The county’s concerns echo hitches we should all keep in mind when thinking about housing numbers on SDC.

Numbers from SDC Past

Another set of numbers tossed into any conversation about housing on SDC is how many people lived and worked there when the institution was in its heyday. Those numbers vary depending on the source, but coalesce in the 5,000 range: ~3,500 residents and ~1,500 caregivers.

What did that look like on the ground? Bear in mind that SDC was an institution, not neighborhood or a small town. Residents were mostly confined to the campus footprint, living in the buildings we see there today. Because of their disabilities, they didn’t drive, so didn’t individually contribute to traffic in the region. Many had ambulatory constraints, so couldn’t contribute to human traffic on trails in the surrounding open spaces or wildlife corridor.

Caregivers came and went in three shifts every day. If each commuted to work in their own vehicle, a maximum of 1000 cars were on the road at each shift change — and likely fewer, since that number discounts carpools, workers living on campus, and people living locally who may have walked or biked to their jobs.

Bear in mind, also, that the population of SDC hit its apex in the 1950s and 1960s. A lot has changed in Sonoma Valley in 60 years, and the growth in numbers of residents, workers, and tourists valley-wide more than compensates for the loss in numbers of residents and workers at SDC.

Numbers from Glen Ellen

Glen Ellen’s 95442 ZIP code covers about 27 square miles (17,280 acres), sprawling from Madrone Road north to Kenwood, and from Jack London State Historic Park on Sonoma Mountain to near the crest of the Mayacamas. Currently, ~4,000 residents live in ~1,700 dwelling units across that expanse. Extrapolating density across the ZIP code is meaningless. It’s more informative, when considering the carrying capacity of SDC’s campus, to understand that about 700 dwelling units make up the village, and about 350 units make up the more concentrated neighborhoods south of SDC, excluding the ~100 homes south of Madrone Road.

The Right Answer

I don’t have it. But that’s okay: it’s not my job.

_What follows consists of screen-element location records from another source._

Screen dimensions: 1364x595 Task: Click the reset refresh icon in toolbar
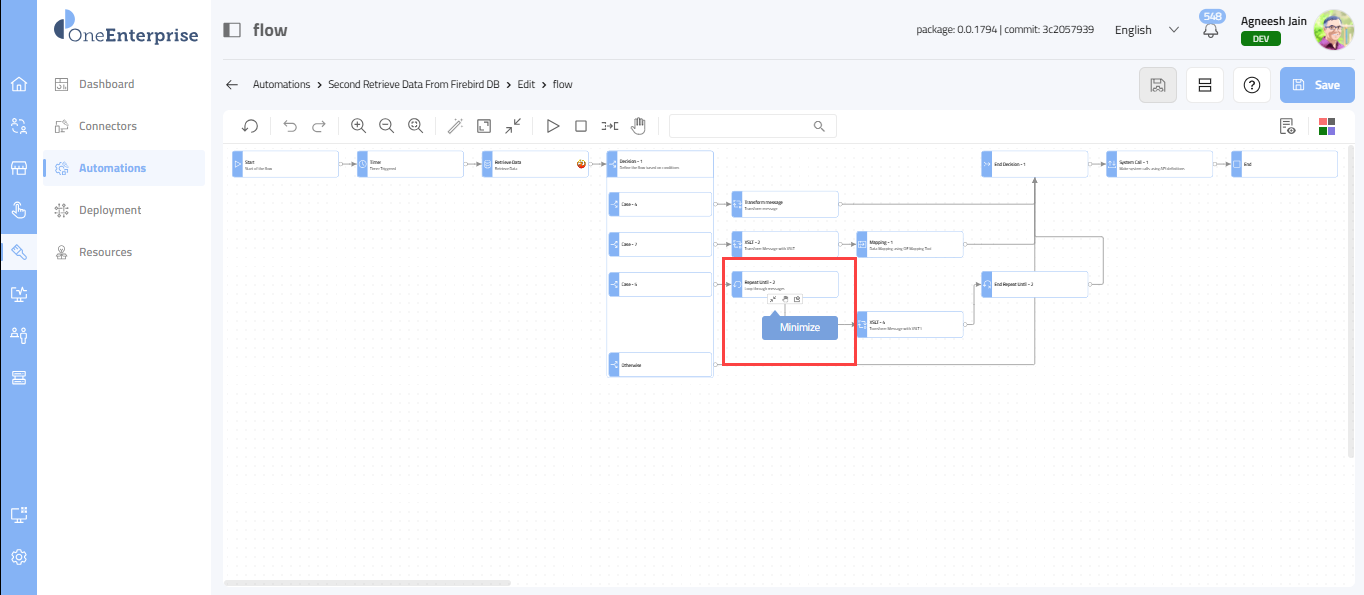click(x=250, y=126)
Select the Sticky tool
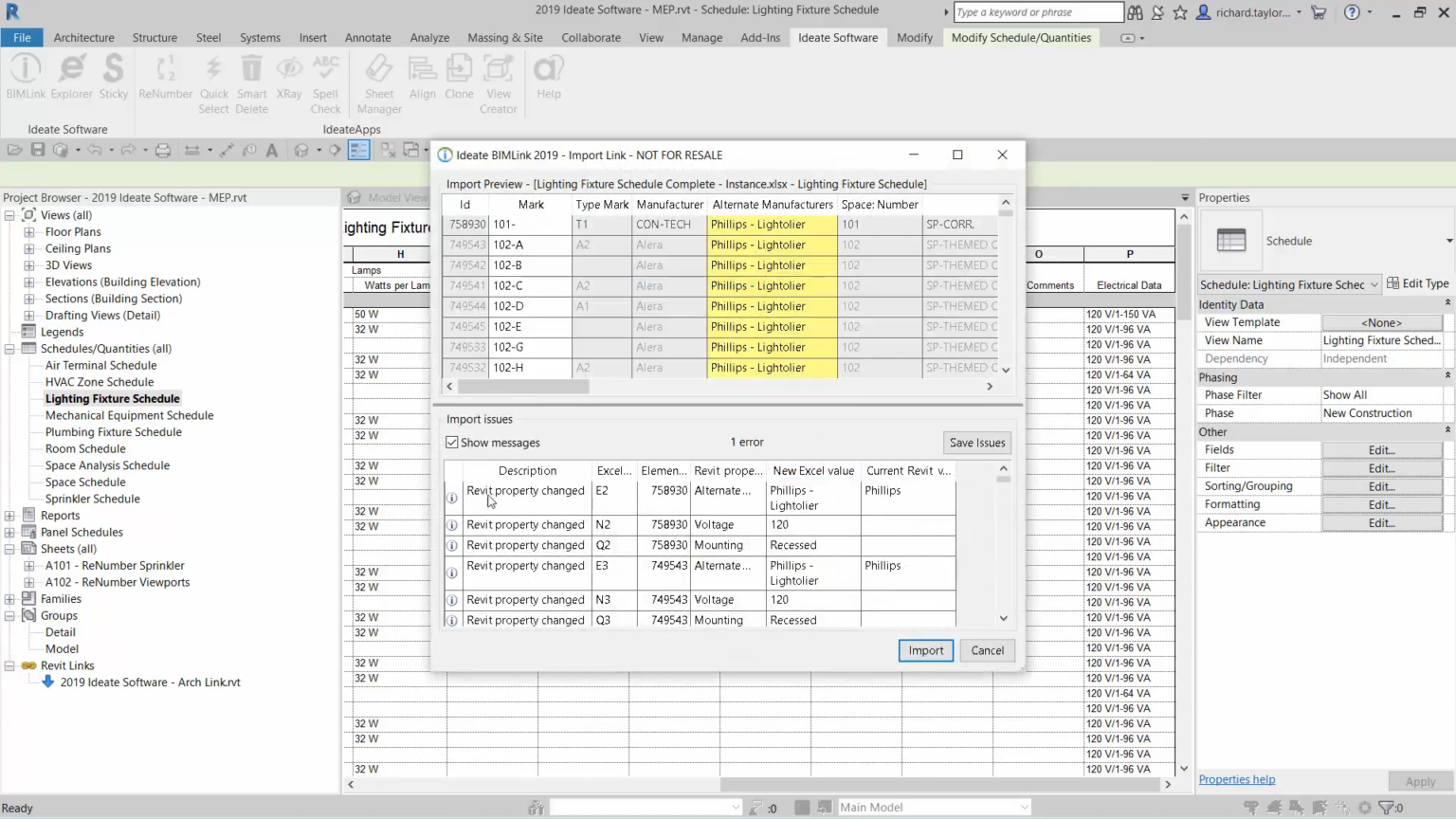This screenshot has width=1456, height=819. [x=113, y=76]
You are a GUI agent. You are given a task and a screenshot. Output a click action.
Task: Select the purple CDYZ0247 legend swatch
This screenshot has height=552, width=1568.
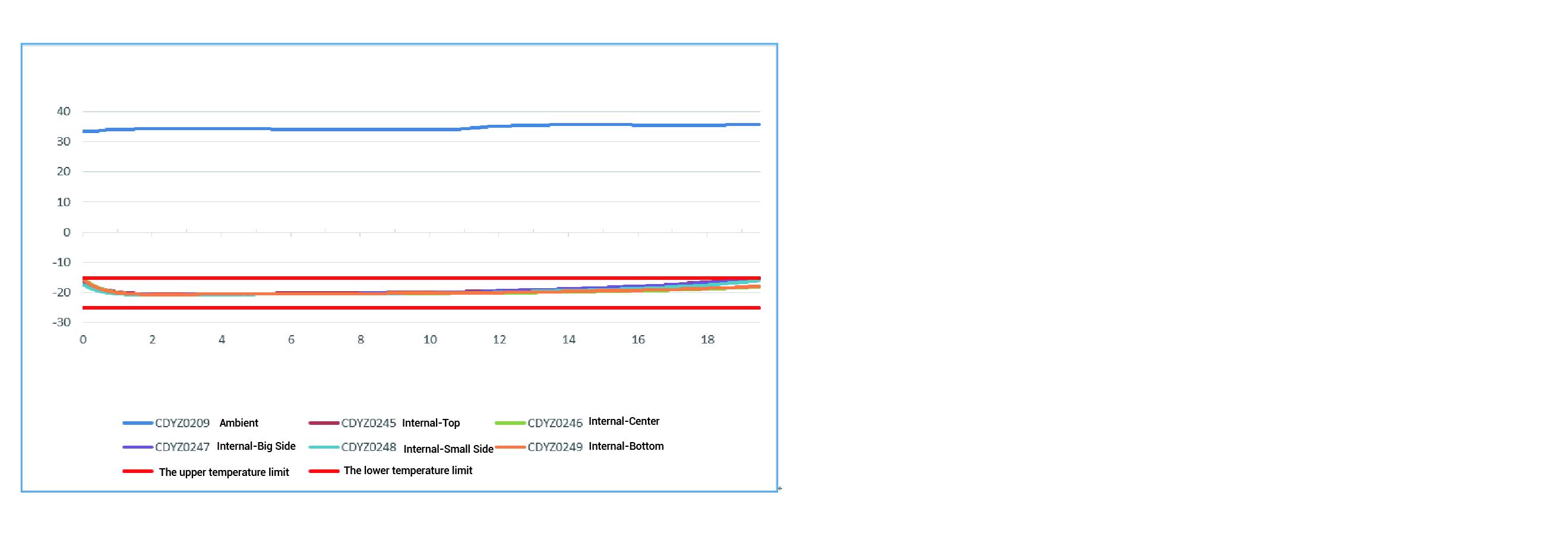(x=138, y=447)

The consultants will spell out and justify three numbers in the alternatives. My job will be to have a well-considered number in mind so I can provide constructive feedback on those alternatives, or voice my preference for one of them. My answer will be informed by all of the above, as well as all the hitches: traffic; evacuation from wildfire; water (in a drought); the wildlife corridor; rural character; and, sorely needed affordable and workforce housing. Yours can be as well.

Glen Ellen’s Tracy Salcedo is an award-winning writer and editor.